REQUEST 1 ::
Answer these questions about the passage on the prosecution of Berlusconi:
(a) What job had Massimo Maria Berruti held before he worked for Fininvest?
(b) Whose testimony countered the defence's claim that the prosecutors had submitted a false document?
(c) Which former Finance Minister does the prosecution say Berlusconi could get to replace customs officers?
REQUEST 2 :: Write a continuation of the passage on the prosecution of Berlusconi, starting after its final sentence.

READING PASSAGE ::
****************
The prosecution replied that the summons should not have been unexpected for Berlusconi was already involved in inquiries into corruption among customs officials to the point that he allegedly summoned Massimo Maria Berruti, a Fininvest employee who was formerly a customs officer, to Palazzo Chigi (home of the Italian Parliament), giving him instructions as to what certain customs officers should admit to, or deny. They produced the pass which Berruti had used in Palazzo Chigi, alleging that it was evidence of an attempt to mislead investigations. The defence claimed that prosecutors had submitted a false document, a view which was countered by the testimony of the policeman who had issued the pass.

On January 30 1998, prosecutor Gherardo Colombo illustrated the prosecution's case, stressing the influence which Berlusconi had on important members of the Guardia di Finanza (Italian Customs and Excise), some of whom were members of the clandestine P2 lodge, as was Berlusconi himself. Berlusconi emerges from the account as a businessman with enough clout to get the former Finance Minister, Rino Formica, from the scandal-ridden and now defunct Italian Socialist Party (PSI), to replace customs officers he regarded as inconvenient. Berlusconi was effectively having business dinners with the same officials who were responsible for investigating the businesses belonging his Fininvest holding group.
****************
DATA SUPPLIED ::
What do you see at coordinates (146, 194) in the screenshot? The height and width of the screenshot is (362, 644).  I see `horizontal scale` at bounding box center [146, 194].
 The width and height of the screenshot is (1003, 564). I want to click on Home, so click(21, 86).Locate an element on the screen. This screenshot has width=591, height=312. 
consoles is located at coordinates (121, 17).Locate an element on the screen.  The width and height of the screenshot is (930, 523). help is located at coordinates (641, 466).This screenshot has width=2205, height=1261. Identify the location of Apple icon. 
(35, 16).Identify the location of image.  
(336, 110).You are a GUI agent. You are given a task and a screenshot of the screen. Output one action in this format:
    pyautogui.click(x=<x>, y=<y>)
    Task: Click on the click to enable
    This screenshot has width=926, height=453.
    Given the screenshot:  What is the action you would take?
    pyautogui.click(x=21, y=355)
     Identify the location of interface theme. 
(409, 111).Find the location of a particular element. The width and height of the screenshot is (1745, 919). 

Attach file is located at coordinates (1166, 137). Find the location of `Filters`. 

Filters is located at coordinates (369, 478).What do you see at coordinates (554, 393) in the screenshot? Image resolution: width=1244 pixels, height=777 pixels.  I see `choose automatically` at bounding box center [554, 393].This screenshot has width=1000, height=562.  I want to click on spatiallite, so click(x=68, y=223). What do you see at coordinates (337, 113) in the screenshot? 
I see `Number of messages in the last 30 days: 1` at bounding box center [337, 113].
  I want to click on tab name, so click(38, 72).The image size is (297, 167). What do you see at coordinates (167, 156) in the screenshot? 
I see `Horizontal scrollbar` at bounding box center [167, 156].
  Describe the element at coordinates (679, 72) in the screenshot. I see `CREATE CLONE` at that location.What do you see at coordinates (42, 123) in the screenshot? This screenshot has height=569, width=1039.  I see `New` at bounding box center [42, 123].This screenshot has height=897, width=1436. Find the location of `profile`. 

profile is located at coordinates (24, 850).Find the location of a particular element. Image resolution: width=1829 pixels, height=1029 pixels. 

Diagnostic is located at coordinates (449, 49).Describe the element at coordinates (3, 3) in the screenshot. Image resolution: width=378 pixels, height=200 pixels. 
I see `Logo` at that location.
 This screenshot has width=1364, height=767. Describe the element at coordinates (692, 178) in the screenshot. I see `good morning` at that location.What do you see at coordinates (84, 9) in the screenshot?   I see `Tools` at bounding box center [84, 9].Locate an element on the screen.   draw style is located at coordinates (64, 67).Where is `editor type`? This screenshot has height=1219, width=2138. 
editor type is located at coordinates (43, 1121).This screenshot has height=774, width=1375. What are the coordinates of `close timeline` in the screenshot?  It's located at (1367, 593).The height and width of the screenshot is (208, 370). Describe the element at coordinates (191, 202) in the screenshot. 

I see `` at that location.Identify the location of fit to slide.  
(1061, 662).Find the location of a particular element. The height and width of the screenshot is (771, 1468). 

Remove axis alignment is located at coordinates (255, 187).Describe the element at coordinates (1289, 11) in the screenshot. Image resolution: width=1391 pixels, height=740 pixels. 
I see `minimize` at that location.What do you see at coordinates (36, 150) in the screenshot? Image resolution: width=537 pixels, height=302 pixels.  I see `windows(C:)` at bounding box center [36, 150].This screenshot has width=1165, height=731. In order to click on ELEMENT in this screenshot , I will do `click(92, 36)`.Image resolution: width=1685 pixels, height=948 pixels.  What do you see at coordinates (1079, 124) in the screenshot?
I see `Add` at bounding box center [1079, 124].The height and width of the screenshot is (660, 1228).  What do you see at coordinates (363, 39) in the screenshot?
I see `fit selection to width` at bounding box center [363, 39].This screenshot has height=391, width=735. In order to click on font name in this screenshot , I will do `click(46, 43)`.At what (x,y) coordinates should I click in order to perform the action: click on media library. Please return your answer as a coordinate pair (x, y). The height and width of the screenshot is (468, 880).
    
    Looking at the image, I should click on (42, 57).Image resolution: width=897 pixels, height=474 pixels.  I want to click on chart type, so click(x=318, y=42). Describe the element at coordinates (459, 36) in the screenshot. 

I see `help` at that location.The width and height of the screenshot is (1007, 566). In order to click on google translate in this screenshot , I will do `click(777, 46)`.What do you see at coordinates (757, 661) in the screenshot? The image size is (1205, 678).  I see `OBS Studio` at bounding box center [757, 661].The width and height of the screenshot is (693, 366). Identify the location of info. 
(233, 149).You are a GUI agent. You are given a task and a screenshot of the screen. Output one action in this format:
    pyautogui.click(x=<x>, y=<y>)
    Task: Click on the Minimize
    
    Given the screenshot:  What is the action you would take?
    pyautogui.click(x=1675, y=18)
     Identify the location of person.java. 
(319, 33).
****************
EXERCISE OUTPUT 1 ::
(a) He was formerly a customs officer.
(b) The testimony of the policeman who had issued the pass.
(c) Rino Formica, of the Italian Socialist Party (PSI).

EXERCISE OUTPUT 2 ::
The original trial started on 17 January 1996, and the presiding judge, Carlo Crivelli, was replaced following his resignation after the controversy sparked by his remark that he would use "the stick and the carrot" to get to the bottom of the affair, fuelling right-wing denunciations of a conspiracy.

The second trial, presided over by judge Francesca Manca, found Berlusconi to be directly responsible for the corrupt episodes under investigation. These included a £35,000 bribe to influence inspections of the Videotime accounts in 1989, a £45,000 bribe to prevent troubles at the Mondadori publishing group from emerging in 1991, a further £35,000 payment to ensure a favourable inspection at Mediaset, and another £17,000 to prevent officers from revealing his actual share of ownership rights to Tele+2 pay television channel.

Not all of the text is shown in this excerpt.